ここでは練習問題にチャレンジしてみましょう。

問)

平成29年度春期COBOLのプログラムにおいて、手続き部(PROCEDURE DIVISION)から始まる処理内容について簡単に説明してください。

答え)

マスタファイルをオープンし、整列処理を行うための主キーである売上年月を指定して売上伝票ファイルからレコードを取得する。

RET-PROCの処理では整列用ファイルの終端に達するまでADD-PROCの処理を繰り返し行い、マスタファイルと整列ファイルの売上年月と比較し、一致しなかったらWRI-PROCの処理にて各支店ごとの売上金額の合計金額の取得とマスタファイルへのレコードの書き込みを行う。

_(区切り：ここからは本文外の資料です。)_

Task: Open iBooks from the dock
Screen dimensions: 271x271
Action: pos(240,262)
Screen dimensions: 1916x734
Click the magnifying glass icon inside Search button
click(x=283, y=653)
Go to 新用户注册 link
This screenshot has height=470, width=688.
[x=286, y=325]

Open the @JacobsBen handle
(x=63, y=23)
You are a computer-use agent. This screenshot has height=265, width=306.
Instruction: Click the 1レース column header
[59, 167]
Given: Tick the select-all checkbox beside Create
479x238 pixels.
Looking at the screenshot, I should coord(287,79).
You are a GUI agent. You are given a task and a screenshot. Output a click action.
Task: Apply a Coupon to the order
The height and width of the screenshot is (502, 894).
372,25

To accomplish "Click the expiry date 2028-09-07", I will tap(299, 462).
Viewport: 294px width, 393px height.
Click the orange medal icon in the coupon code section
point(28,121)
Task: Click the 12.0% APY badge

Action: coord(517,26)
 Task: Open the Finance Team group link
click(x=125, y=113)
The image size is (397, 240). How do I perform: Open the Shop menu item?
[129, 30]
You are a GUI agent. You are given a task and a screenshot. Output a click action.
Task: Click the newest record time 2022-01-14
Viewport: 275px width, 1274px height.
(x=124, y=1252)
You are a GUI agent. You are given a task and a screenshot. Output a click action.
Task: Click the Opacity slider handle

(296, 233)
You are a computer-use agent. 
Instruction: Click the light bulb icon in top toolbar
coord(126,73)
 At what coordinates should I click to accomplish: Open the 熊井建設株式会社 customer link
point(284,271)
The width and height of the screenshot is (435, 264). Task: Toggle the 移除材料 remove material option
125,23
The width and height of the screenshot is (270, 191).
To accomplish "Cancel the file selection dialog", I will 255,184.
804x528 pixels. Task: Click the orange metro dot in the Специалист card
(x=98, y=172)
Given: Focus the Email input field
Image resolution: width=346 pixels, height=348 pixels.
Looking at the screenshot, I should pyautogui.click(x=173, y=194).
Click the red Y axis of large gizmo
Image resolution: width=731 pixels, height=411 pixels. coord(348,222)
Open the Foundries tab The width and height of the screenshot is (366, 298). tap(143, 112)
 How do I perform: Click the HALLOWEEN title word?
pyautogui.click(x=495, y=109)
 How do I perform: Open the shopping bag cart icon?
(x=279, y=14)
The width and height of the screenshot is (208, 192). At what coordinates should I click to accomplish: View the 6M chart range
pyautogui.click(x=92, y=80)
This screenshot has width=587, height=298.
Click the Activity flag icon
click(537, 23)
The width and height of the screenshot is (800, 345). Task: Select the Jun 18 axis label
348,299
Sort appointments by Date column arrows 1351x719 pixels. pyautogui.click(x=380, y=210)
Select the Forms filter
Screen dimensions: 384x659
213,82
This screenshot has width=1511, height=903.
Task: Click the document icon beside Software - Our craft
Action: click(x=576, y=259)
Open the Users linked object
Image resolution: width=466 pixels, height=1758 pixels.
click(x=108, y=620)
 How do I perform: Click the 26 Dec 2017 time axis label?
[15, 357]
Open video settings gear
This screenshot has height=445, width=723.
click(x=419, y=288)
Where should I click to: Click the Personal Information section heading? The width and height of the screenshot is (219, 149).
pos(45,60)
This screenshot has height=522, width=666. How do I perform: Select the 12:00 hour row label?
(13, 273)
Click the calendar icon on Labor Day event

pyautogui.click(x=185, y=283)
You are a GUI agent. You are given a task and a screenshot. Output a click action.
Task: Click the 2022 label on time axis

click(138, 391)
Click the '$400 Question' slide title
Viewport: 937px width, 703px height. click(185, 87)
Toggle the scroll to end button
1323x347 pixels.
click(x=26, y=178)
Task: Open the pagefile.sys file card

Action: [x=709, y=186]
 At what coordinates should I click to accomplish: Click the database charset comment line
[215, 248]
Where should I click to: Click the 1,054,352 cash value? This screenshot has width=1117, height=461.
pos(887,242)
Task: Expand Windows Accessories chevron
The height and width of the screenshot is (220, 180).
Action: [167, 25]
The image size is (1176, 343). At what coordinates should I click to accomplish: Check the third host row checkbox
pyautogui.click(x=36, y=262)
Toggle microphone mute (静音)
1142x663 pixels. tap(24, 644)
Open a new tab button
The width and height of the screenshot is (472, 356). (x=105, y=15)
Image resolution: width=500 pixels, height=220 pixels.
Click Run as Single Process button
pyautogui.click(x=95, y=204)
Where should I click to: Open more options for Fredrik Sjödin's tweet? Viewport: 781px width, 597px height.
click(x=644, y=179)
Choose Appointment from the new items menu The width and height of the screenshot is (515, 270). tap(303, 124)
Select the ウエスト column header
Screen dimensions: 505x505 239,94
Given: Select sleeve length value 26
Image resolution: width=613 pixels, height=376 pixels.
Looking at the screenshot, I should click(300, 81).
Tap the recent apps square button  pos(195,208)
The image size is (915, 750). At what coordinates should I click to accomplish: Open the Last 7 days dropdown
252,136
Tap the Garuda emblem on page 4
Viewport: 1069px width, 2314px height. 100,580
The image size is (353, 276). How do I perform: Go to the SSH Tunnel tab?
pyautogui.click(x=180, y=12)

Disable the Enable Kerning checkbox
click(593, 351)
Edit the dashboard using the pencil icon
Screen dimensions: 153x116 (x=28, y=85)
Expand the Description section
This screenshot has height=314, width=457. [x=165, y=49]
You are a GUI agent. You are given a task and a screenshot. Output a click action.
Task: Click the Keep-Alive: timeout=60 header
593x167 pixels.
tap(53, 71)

ここでは、平成29年度春期のCOBOLの出題内容について解説しました。

プログラムの内容からも分かるように、出題される内容はファイルの読込みや書き込み、並列処理など最も基本的な内容が出題されています。

そのためファイル操作や並列処理の基礎を理解し、落ち着いてプログラムの内容を読み解いていけば、答えを導き出すことは十分に可能です。